This repository provides the RLC index, a reachability index for processing graph queries with a concatenation of edge labels under the Kleene operator.
For the technical details about the RLC index, please refer to our technical report: https://arxiv.org/abs/2203.08606
core is an implementation of the RLC index.
demo shows a simple demonstration of building and querying the RLC index.

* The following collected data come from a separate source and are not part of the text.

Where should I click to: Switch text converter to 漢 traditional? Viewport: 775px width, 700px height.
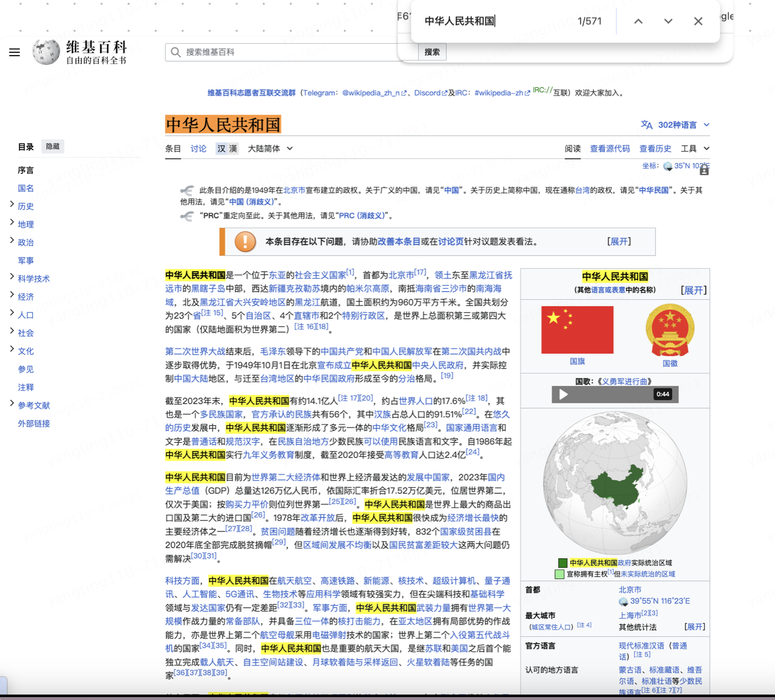pos(232,149)
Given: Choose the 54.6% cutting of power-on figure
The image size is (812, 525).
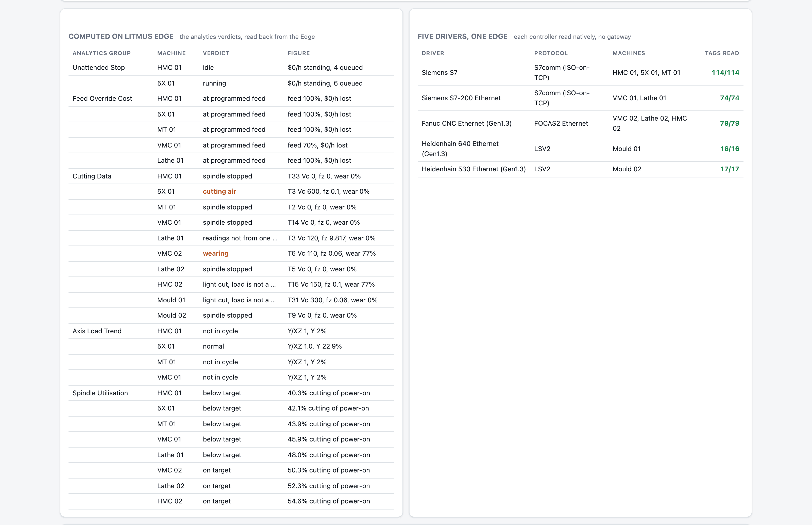Looking at the screenshot, I should (x=328, y=501).
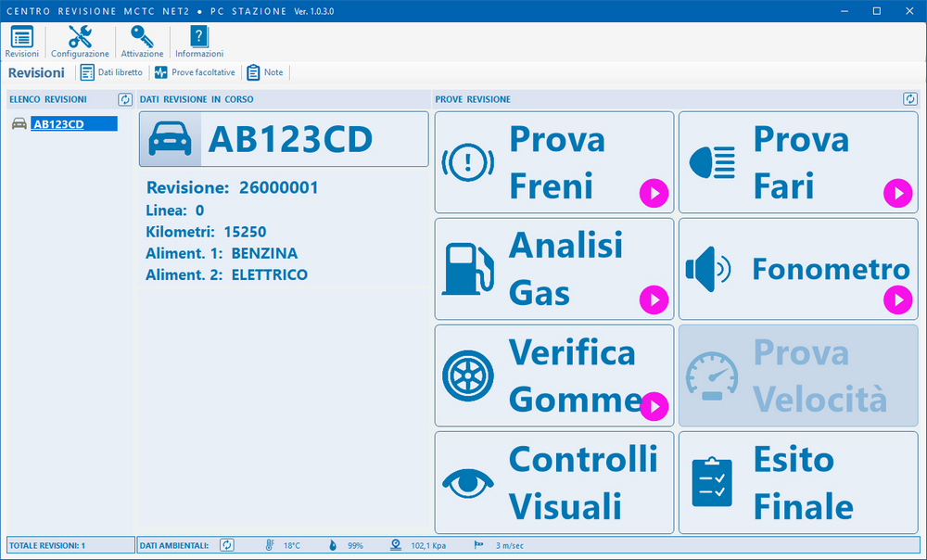Viewport: 927px width, 560px height.
Task: Select vehicle AB123CD in the revision list
Action: (x=72, y=123)
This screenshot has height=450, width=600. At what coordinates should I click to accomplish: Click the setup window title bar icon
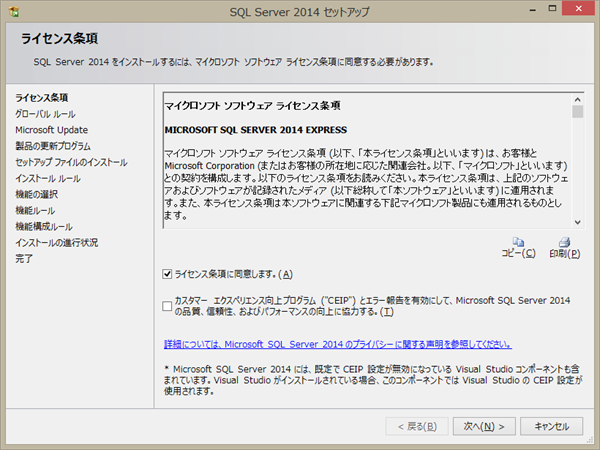click(x=13, y=13)
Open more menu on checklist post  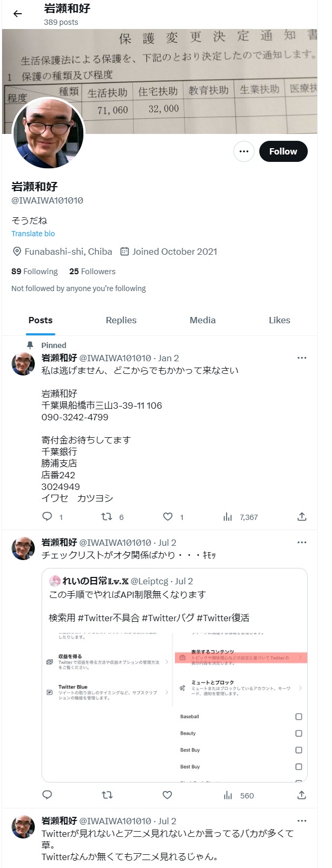click(x=302, y=543)
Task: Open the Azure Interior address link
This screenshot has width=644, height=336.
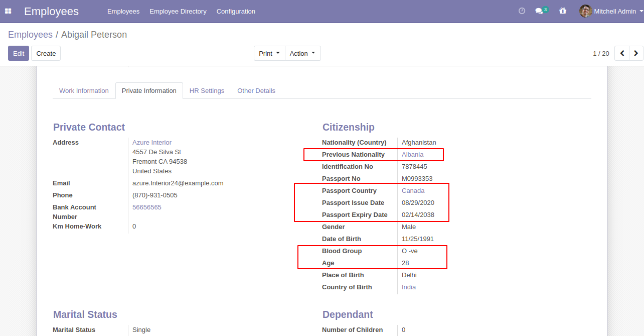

benchmark contains the source code of the experiments in the technical report.
- Clone the project.
- Execute
mvn clean package
.
In the rest of this section, suppose that we are in benchmark/
-
Download the rlc-benchmarks.tar.gz file (2.89GB) contains the datasets and workloads used in the experiments of the technical report.
-
Execute
tar -czvf rlc-benchmarks.tar.gz
. -
benchmark/benchmarks
contains the datasets and workloads. Please see the technical report for their details. -
configurations contains JSON files for configuring the performance test. For example, real-graphs-indexing.json is used to configure the experiments of indexing time and index size, and real-graphs-querying.json is for the experiments of querying time. The default parameters in the configuration files skip the large datasets. To include them in the test, remove the corresponding values under the 'skippedGraphNames' entry in JSON files. Before doing this, please ensure that there is enough memory, e.g., at least 32GB for the dataset '08-soc-pokec-relationships', '09-wiki-topcats', and '10-wiki-Talk', or at least 80GB for the dataset '11-sx-stackoverflow', '12-soc-LiveJournal1-50', and '13-wikipedia_link_fr-25'.
-
Execute
nohup java -Xms16g -Xmx16g -cp target/benchmark-1.0-SNAPSHOT.jar org.jrpq.rlci.benchamrk.App &
to start the performance test. Increase the memory when the large datasets are included. Building the extended transitive closure can take around 30 minutes for the smallest dataset in the benchmarks and cannot finish in 24 hours for the other datasets. To skip the extended transitive closure in the test, remove 'Etc' under the 'method' entry in the configuration files. -
The benchmark results are available under the directory
benchmark/benchmark-results
, which contains sub-directories with results of different tests.